I made a valiant attempt to do 75 days of posting honoring my mom and 27 days of Thanksgiving Thanks posts, but…life, job, family all got in the way! LOL How do I become a full-time blogger? I guess I go on sabbatical…1.5 semesters and counting…Until then…

PrivilegeI have read several friends’ posts and a few articles this month on privilege.  Most of these authors write about one’s ability to complain about having a name misspelled on a Starbucks cup, complaining about a commute to work (in a car), or complaining about all the SPAM messages on one’s tablet, etc…Peggy McIntosh made popular the notion of naming, acknowledging, discussing, deconstructing, and then doing something about privilege.  McIntosh started with the BIG one, white male privilege.  Other scholars followed suit with able-bodied privilege, Christian privilege, heterosexual privilege, etc.  As I used each of the privilege worksheets in class with my students and facilitated discussions I became increasingly uncomfortable with my own privilege. What? A woman of African descent has privilege?!

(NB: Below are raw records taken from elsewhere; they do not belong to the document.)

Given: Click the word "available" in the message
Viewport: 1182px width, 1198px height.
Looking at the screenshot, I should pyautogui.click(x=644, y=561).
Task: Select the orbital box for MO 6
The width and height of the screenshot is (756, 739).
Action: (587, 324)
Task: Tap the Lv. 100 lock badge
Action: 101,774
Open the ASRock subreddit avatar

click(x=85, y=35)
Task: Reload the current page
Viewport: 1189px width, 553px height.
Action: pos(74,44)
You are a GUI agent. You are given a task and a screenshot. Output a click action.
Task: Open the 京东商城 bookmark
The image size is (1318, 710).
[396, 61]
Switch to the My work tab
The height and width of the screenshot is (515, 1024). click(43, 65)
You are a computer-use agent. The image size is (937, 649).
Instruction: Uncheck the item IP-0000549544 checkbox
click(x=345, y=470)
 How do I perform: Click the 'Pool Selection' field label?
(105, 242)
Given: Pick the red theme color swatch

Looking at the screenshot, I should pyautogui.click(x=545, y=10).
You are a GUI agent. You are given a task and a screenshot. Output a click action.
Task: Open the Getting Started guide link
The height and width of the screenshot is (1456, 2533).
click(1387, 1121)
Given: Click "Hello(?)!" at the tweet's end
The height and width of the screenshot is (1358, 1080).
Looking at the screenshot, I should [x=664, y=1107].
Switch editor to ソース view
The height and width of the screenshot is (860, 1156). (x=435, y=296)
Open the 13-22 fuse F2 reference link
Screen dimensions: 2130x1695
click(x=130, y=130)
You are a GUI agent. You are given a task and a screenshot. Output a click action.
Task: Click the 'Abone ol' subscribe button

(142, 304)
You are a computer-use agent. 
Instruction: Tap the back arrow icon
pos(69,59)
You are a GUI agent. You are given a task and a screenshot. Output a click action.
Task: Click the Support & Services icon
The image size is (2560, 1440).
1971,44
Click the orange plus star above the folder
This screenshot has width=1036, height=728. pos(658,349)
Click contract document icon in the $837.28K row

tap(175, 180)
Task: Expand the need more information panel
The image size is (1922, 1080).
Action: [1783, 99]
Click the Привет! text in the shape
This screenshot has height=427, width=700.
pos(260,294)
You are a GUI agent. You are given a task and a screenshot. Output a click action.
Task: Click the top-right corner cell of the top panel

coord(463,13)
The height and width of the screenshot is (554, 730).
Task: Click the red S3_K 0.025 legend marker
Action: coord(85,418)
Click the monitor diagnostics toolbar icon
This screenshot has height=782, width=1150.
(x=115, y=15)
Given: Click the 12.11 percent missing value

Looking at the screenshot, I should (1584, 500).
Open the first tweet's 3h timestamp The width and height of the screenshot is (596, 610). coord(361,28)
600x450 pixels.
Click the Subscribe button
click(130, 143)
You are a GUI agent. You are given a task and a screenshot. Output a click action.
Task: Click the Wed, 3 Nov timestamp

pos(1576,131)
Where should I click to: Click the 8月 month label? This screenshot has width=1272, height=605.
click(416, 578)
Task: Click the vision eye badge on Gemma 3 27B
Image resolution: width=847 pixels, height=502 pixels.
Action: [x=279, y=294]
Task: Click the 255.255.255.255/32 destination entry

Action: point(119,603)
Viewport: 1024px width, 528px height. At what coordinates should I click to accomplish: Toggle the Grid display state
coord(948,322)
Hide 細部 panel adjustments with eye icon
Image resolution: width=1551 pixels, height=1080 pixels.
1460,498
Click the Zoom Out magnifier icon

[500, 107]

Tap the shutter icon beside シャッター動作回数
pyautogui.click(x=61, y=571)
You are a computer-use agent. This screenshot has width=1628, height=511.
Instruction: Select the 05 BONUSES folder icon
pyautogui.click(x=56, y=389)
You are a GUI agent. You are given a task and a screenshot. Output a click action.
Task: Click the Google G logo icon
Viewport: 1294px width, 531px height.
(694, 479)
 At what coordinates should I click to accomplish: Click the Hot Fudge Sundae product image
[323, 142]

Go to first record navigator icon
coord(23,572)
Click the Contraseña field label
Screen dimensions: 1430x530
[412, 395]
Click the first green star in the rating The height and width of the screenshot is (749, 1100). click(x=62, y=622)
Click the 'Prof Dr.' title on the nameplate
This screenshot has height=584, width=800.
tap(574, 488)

The first time I said it out loud in class my students looked at me oddly. After all I had allowed them to follow that typical pattern of thinking in which we only view women and people of color as oppressed individuals.  Which is one perspective and depending on who, what, where, how, and why that vulnerable oppressed persona may fit. As I write this blog I am waiting to hear the Grand Jury decision on officer Darren Wilson, who shot Michael Brown.  I am 44 years old and I feel as if I have sat-in-waiting many many times before…so, I fully acknowledge that there is still a great amount of oppression for youth, men, and women who have brown, red, yellow, black skin; accents; unacceptable documentation; not enough resources….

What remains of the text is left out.